After the Mail & Guardian reported on Friday that the plane apparently already standing at the ready to evacuate 151 South Africans trapped in Wuhan, China, has been struggling to find a willing crew, Health Minister Zweli Mkhize quickly moved to repudiate the report.
Mkhize told the SABC on Friday that his discussion with the chief of the army, General Solly Shoke, suggested there was no such problem.
“The fear is unfounded but we will not be able to talk much about it because the SANDF, the chief of the army and the [defence] minister have not said anything to us about it,” he added.
SANDF spokesperson Simphiwe Dlamini also denied the report on Friday.
“There is no truth whatsoever about the story in the Mail & Guardian,” he was quoted saying by Pretoria News.
The first case of the coronavirus was announced on Friday after a patient in the KwaZulu-Natal Midlands tested positive after returning from a holiday in Italy. The 38-year-old and his family travelled via OR Tambo International Airport on Sunday and then flew to Durban’s King Shaka International Airport.
He reportedly experienced flu-like symptoms three days later and went into “self-isolation” after seeing his doctor, who also self-isolated. The man’s children’s school, Cowan House Preparatory in the Midlands, was closed on Friday as a precaution.
Unwilling crew?
There are reportedly 184 citizens in total looking to return home from China.
The M&G reported that “no crew members are willing to make the potentially perilous journey”, quoting a “senior official”.
The evacuation is meant to happen sometime after next week, but the air force suddenly had to deal with the problem that it could not “force” personnel to head into the epicentre of the virus outbreak, and the military itself had supposedly “advised against the evacuation”, which is now being denied.
Nearly 3,000 Chinese have died in the outbreak there.
The South African citizens being repatriated are meant to be taken to a secure facility in the Free State where they will be quarantined after President Cyril Ramaphosa last week ordered their repatriation.
The Citizen reported this week that the citizens could be quarantined at the Black Mountain Leisure and Conference Hotel in the heart of Maria Moroka Nature Reserve in Thaba Nchu, Free State.
Though this was yet to be confirmed by the department of health, the strongest indication that the hotel, about 80km east of Bloemfontein, would be used for this purpose was from a communique that Monyatso Mahlatsi, the Free State provincial secretary of labour federation Congress of the SA Trade Unions (Cosatu), had sent out to members.
“…be informed that the students from Wuhan Province who are in the area affected by coronavirus area will be recalled and placed in Thaba Nchu for a period of 21 days under quarantine… The Black Mountain Hotel will be utilised for the purpose and the army will be deployed for the purpose,” he said in the message.

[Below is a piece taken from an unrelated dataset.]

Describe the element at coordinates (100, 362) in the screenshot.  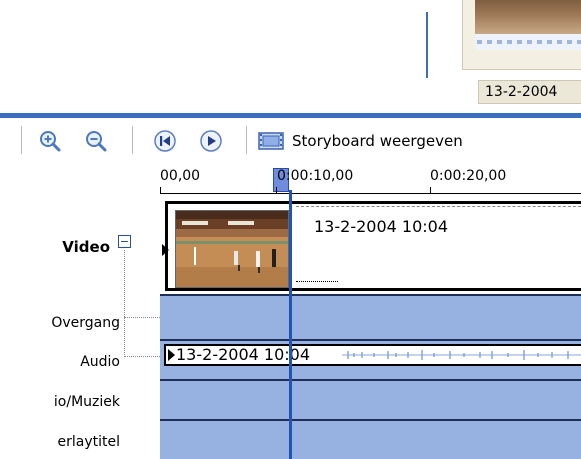
I see `track-label-audio: Audio` at that location. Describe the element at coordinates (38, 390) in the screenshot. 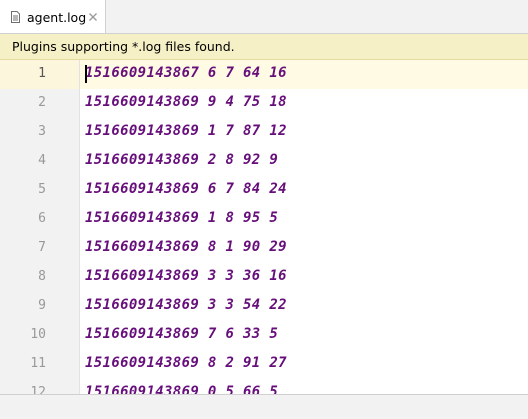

In the message, Mahlatsi also directs the SA Commercial, Catering and Allied Workers Union (Saccawu) to “immediately dispatch comrades there to meet with management and ensure that our members are not negatively affected and that proper training and resources are availed for them during that period, should they be required to provide services”.
He confirmed sending out the message but said the provincial health department had refused to confirm or deny the hotel will be used.
The government’s plan, according to reports, was that the repatriates would land at the airport in Bloemfontein and then be taken to Thaba Nchu, but the concern was that the airport was a public space, therefore risky.
The Black Mountain Hotel, which according to its website boasts 118 en-suite rooms constructed in four levels, with private gardens or balconies, is only 6.7km away from the abandoned and derelict Thaba Nchu airport.
However, it is unlikely the airport will be used, given earlier reports which suggest the government will charter an aircraft (possibly from South African Airways). Aircraft capable of a flight from SA to China would be too big to land at the Thaba Nchu airport.
However, the SA Air Force facility at Bloemspruit (part of the Bloemfontein airport complex) does have runways long enough to accommodate intercontinential jets.
The Citizen has learnt from a reliable source that the 3 Military Hospital in Tempe, Bloemfontein, was being prepared as one of the venues for the coronavirus quarantine army base. Staff at the Tempe base were apparently not told where exactly this quarantine would be.
The SANDF officially confirmed yesterday it was part of a multidisciplinary team supporting the health department and international relations and cooperation department, as instructed by Ramaphosa.